### WHAT THE TASK REQUIRES:
Once you find the line below that has "The width and", output it and every line after it exactly, stopping after the line that has "Instruction: Open the", with no pictures.
++++ DATA SUPPLIED
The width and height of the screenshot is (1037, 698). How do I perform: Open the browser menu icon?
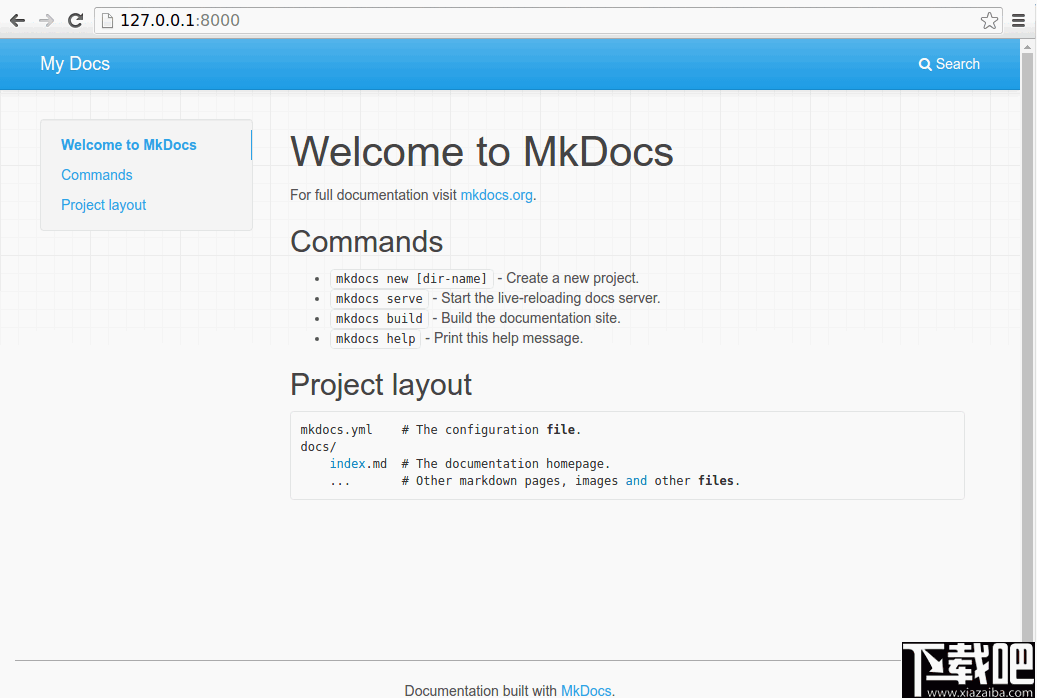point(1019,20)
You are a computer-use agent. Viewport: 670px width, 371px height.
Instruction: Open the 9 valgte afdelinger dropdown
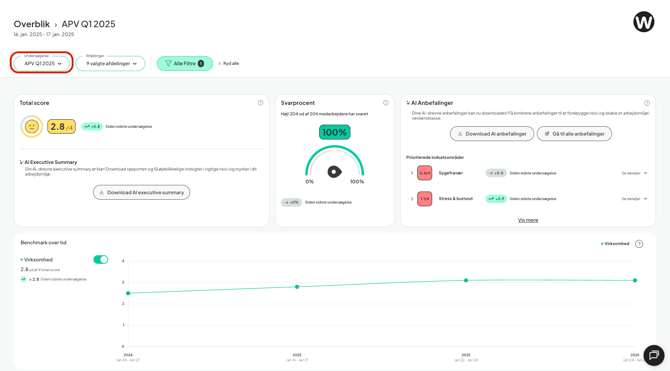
++++++++
++++ DATA SUPPLIED
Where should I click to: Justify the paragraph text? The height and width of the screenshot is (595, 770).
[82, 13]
++++++++
++++ DATA SUPPLIED
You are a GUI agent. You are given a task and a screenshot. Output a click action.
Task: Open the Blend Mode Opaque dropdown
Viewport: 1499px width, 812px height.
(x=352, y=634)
++++++++
### RESULT OF THE TASK:
The width and height of the screenshot is (1037, 698). How do I perform: Open the browser menu icon?
point(1019,20)
You are a computer-use agent. Viewport: 670px width, 371px height.
Instruction: Open the 9 valgte afdelinger dropdown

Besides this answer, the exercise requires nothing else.